Saved data entries:
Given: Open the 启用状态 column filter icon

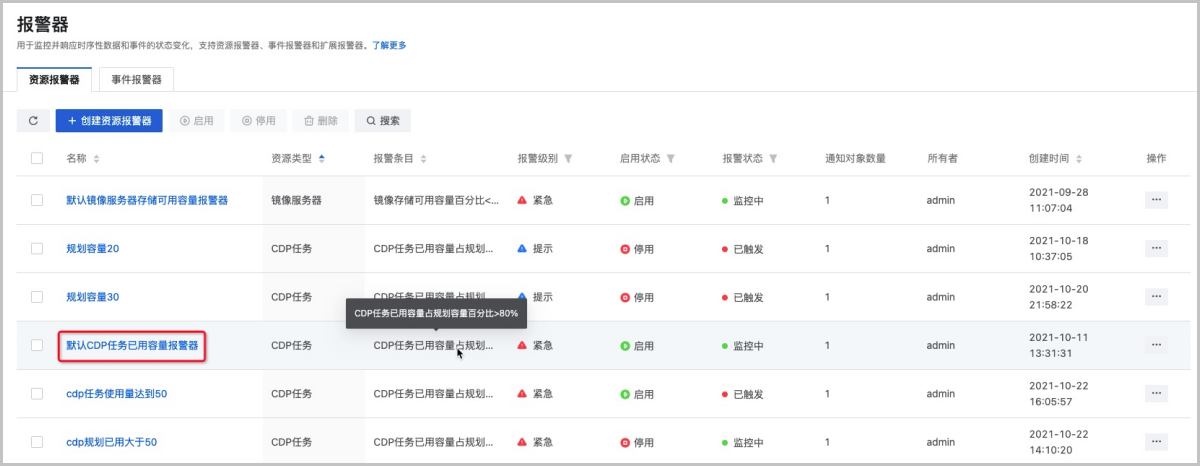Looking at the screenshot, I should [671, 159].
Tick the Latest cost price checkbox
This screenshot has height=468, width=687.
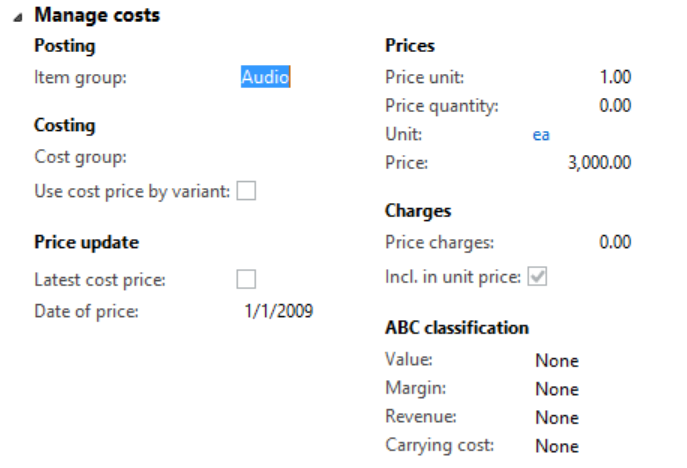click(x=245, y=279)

» Work to be completed:
Here the lines from the one with "Tick the Latest cost price checkbox" through the last line of the data above need to be repeated exactly, both included, and any picture omitted.

» Solution for this task:
Tick the Latest cost price checkbox
This screenshot has height=468, width=687.
click(x=245, y=279)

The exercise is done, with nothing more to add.